(Fonte: www.repubblica.it)
(di Lorenzo D'Albergo e Giovanna Vitale) – C'è chi è finito nel listone dei 70 dirigenti capitolini indagati per una buca lasciata scoperta, chi per la mancata manutenzione del verde. E poi chi, tra i manager del Campidoglio, è entrato nel mirino della procura per ipotesi di reato ben più gravi: abuso d'ufficio, falso, turbativa d'asta. L'ultimo monitoraggio dell'amministrazione Raggi sui suoi superburocrati (il 36,8% è sotto inchiesta) non ha risparmiato proprio nessuno. Neanche la titolare dell'Anticorruzione capitolina Cristiana Palazzesi.

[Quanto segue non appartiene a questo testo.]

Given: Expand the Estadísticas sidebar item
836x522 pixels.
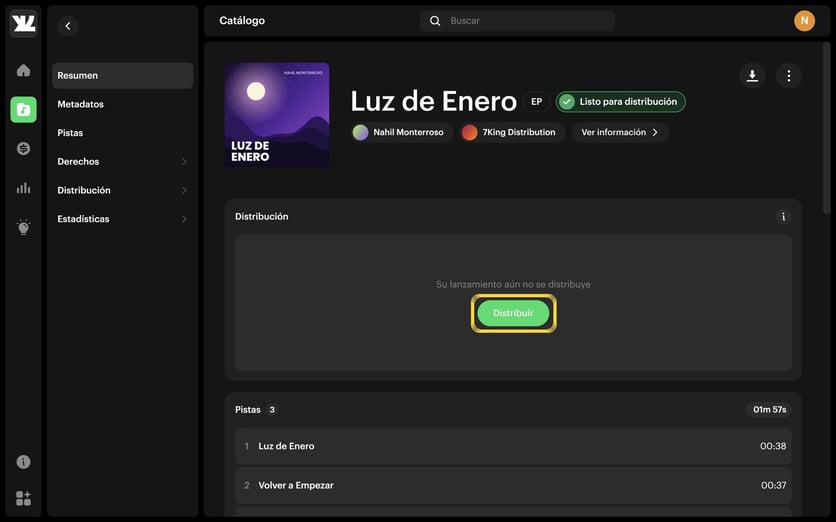Looking at the screenshot, I should click(123, 219).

La sindaca le ha chiesto di occuparsi del contrasto e della prevenzione al malaffare soltanto lo scorso 9 giugno. Ora, a neanche due mesi di distanza, si prepara a rimuoverla. Già, perché la dirigente chiamata a vigilare su mazzette e appalti sospetti è a sua volta indagata: da agosto 2013 a novembre 2014 ha fatto parte del cda di Atac e, assieme ad altri 16 funzionari, rischia il rinvio a giudizio per il pluriennale affidamento senza gara ai sindacati della mensa aziendale. Le accuse? Abuso d'ufficio, violazione del codice degli appalti e erogazione di contributi di finanza pubblica in favore di associazioni non riconosciute.

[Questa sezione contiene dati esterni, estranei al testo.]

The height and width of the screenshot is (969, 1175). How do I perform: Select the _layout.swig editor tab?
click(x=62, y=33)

Palazzesi ha comunicato la propria posizione al dipartimento Risorse umane il 5 luglio. Poi, 24 ore dopo, ha firmato l'ultimo report sul whistleblowing, il sistema che permette ai dipendenti comunali di segnalare in totale anonimato presunti illeciti commessi da superiori e pari grado: 8 le denunce da inizio anno, mentre nell'ultimo semestre del 2016 erano state 17. Adesso la responsabile dell'Anticorruzione nominata dalla Raggi, all'oscuro dell'indagine al momento di firmare l'ordinanza, è in attesa. Da una parte rischia un procedimento disciplinare. Dall'altra, a livello politico, il M5S dovrà stabilire il da farsi: "Non c'è dubbio – dicono in Campidoglio – che ora in quella posizione stoni". Il trasferimento è perciò dietro l'angolo.

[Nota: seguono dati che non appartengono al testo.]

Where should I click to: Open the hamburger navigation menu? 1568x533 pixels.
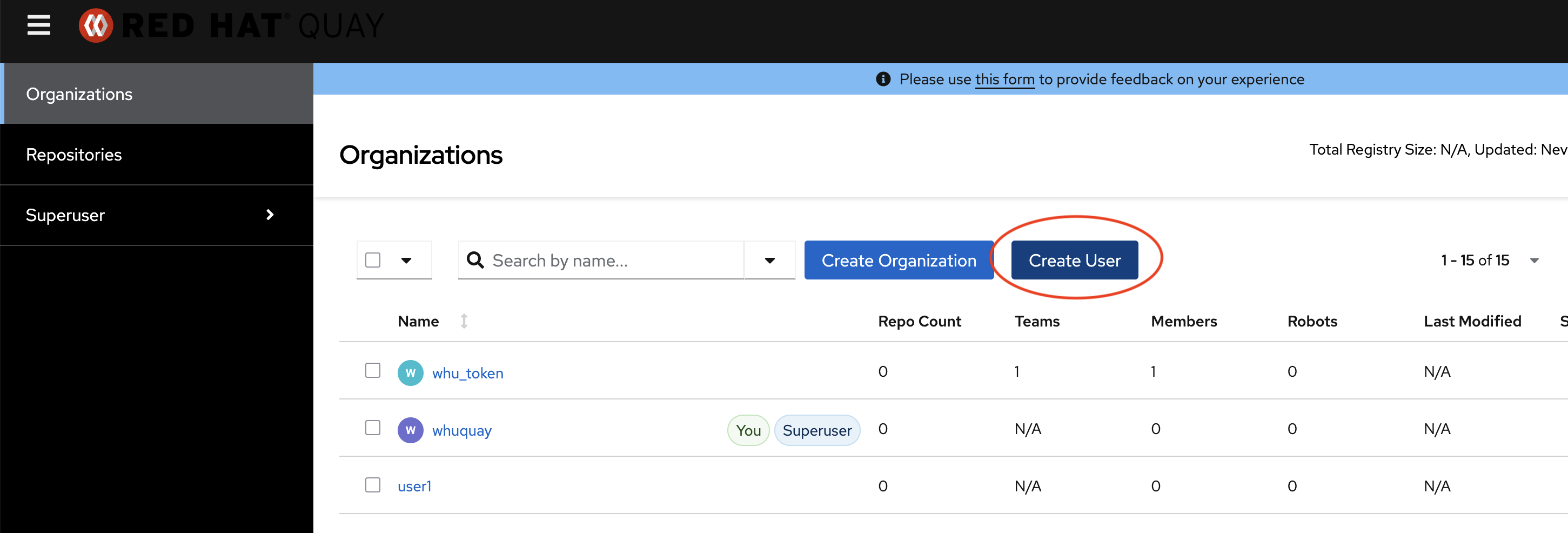[x=38, y=25]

Nel frattempo, però, i superburocrati di palazzo Senatorio sono sul piede di guerra: dopo la diffusione delle notizie sul numero degli indagati, accusano la sindaca di aver diramato dati poco corretti, "che contribuiscono a screditare gratuitamente la classe dirigente di Roma Capitale, la quale potrà avere pure mille difetti, ma non quello di essere, nel suo insieme ed in modo generalizzato, una congrega di delinquenti", scrive la presidente della Dircom Silvana Sari nella lettera inviata a tutti gli associati. "Premesso che nei più importanti processi attualmente pendenti, di corruzione e concussione, nessun dirigente comunale di ruolo è coinvolto", precisa Sari, "si rammenta che coloro i quali sono sotto processo per vicende legate alla cosiddetta Mafia Capitale sono esclusivamente funzionari e dipendenti: personale, cioè, privo della qualifica dirigenziale, ovvero dirigenti esterni, cioè scelti fiduciariamente dalla politica".
Da qui la stoccata: "Certamente alcuni dirigenti sono stati raggiunti da avvisi di garanzia (come, del resto, la stessa sindaca Raggi), ma va sottolineato che talune indagini riguardano vicende private e non connesse alle funzioni pubbliche svolte, altre indagini riguardano situazioni lavorative non connesse alla corruzione (alberi caduti, buche, etc.), mentre altri fascicoli sono stati aperti su segnalazione di soggetti che evidentemente utilizzano il mezzo della denuncia penale allo scopo di intimidire dirigenti inflessibili e non disposti a fare concessioni illegittime di favori". Al vetriolo l'affondo finale: "Non bisogna dimenticare i casi in cui dirigenti comunali sono a processo per reati gravissimi (tipico è quello dell'ex direttore Risorse umane, Raffaele Marra, già stretto collaboratore sia del sindaco Alemanno sia della sindaca in carica) e per i quali si auspica – proprio a garanzia della parte sana della categoria, la più numerosa – che la giustizia faccia presto il suo corso".